Re: Religion in B5 vs religion

 Posted on 2/9/1994 by jmsatb5@aol.com to rec.arts.sf.tv.babylon5.moderated


Yes, ST says that religion is dead by the 23rd century, but a) this
ain't ST, and b) I think it's hogwash. I'm an atheist, and certainly I
wouldn't object to more people sharing that attitude. But the reality
is that the religious/spiritual impulse has been with us for as long as
we've been alive, and it's not going to just stop suddenly in the next
200 years. If anything, if you look at Eastern Europe, you're seeing a
resurgence there.

Your statement is predicated upon a) something massive and profound
permanently changing the belief system of b) every person on the planet.
At what point does it change for every single person on the planet? And
elsewhere? Where is the switch thrown?

People run into problems in extrapolation when they make the
assumption that things will be *drastically* different (barring some kine
(kind) of real disaster, obviously; if a meteor crashes into the central
United States, it's going to have a pretty substantial affect on the
people living there) from what's going on now. Fr'instance...the B W
SF *musical* "Just Imagine," made in the 1930s, set in the 1980s. In
the movie, people have numbers instead of names, they eat pills instead
of food, all the usual cliches. And, of course, they were wrong.

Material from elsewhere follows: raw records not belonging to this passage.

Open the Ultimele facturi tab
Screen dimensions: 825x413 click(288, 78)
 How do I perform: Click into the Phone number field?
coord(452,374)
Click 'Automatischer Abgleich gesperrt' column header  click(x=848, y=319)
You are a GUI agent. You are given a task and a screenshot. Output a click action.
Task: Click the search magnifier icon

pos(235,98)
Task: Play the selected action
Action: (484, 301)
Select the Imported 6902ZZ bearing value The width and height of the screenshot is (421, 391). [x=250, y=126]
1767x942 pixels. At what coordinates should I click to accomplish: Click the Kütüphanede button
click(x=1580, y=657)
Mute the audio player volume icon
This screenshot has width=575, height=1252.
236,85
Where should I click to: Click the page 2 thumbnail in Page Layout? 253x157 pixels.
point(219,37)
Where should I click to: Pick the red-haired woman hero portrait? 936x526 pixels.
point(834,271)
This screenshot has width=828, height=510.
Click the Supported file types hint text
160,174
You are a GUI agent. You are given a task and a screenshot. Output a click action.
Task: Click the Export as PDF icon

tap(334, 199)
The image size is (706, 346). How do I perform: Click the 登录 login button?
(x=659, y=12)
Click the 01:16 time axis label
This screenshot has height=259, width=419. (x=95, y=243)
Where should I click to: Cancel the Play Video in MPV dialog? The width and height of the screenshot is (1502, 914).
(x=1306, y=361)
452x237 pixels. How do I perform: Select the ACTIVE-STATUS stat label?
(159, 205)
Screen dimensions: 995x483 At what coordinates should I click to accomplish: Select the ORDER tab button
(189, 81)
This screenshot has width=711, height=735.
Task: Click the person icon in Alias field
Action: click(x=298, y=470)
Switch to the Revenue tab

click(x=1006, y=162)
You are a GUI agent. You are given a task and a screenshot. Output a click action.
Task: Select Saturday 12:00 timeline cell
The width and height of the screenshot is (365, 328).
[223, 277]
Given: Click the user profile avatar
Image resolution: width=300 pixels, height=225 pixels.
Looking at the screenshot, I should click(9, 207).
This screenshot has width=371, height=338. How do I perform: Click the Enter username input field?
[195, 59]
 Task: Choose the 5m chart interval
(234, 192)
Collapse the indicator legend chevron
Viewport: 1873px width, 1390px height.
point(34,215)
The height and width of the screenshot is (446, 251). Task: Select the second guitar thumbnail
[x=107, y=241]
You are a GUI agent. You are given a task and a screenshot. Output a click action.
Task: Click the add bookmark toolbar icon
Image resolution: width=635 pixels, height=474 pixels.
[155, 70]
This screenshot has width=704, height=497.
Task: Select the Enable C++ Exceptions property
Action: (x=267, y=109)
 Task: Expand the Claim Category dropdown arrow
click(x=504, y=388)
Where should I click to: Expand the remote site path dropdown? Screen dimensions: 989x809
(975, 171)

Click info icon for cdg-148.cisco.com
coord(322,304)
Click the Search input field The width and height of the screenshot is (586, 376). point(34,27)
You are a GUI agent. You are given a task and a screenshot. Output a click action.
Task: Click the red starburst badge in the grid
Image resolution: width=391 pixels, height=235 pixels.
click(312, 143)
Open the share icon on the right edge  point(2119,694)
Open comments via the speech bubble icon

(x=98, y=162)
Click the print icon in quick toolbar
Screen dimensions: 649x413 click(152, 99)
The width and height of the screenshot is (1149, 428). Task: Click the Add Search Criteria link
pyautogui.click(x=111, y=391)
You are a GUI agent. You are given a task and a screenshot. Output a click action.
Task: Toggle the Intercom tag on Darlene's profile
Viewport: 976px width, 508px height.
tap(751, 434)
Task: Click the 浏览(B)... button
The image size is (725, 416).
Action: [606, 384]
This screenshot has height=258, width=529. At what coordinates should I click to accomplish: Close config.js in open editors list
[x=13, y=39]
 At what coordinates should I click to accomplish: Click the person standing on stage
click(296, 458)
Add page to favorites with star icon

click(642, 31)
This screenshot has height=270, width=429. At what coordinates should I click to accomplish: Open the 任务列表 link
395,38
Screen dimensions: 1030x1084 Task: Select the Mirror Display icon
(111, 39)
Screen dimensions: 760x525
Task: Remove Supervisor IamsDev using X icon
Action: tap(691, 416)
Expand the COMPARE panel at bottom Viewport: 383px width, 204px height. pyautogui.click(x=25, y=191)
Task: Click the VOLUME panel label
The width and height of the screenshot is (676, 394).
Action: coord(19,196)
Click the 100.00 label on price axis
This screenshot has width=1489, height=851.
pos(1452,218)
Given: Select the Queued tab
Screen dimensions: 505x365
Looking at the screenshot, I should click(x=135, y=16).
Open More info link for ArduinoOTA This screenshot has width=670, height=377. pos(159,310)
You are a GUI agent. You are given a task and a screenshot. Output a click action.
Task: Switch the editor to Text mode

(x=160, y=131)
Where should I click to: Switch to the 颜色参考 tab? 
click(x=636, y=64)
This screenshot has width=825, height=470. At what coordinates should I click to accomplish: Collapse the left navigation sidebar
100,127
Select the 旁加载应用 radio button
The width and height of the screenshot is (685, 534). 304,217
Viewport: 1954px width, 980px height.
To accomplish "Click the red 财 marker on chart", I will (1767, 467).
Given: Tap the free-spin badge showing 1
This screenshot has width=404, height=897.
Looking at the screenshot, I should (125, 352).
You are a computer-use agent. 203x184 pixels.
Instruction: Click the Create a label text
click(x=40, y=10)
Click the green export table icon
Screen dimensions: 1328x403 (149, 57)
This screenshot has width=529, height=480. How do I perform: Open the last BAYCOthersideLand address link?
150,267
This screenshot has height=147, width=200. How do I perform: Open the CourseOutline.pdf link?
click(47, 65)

You're looking at 200-300 years as if it's a long time, which is a
uniquely American point of view. Go to Europe some time, stand in
buildings that've been around longer than this nation, five, six, seven
hundred years. Go to New Grange in Ireland, stand as I did in the burial
mound, the oldest man-made structure in the *world*, made before metal
tools had been invented...and you get a sense of what *time* is. 300
years is a blink.

I am an atheist. But I'm also a writer. And a writer is charged
with the responsibility of being as honest as he can in his work. The
religious impulse, little as it appeals to me, remains one part of our
species' attempt to define itself, and our place in the universe. And
it must be dealt with with a modicum of respect, and honesty. What you
like in ST may be more what you like, what you hope, but neither of us
genuinely *knows* for certain what's going to happen 250 years from now,
so they're both equally valid views.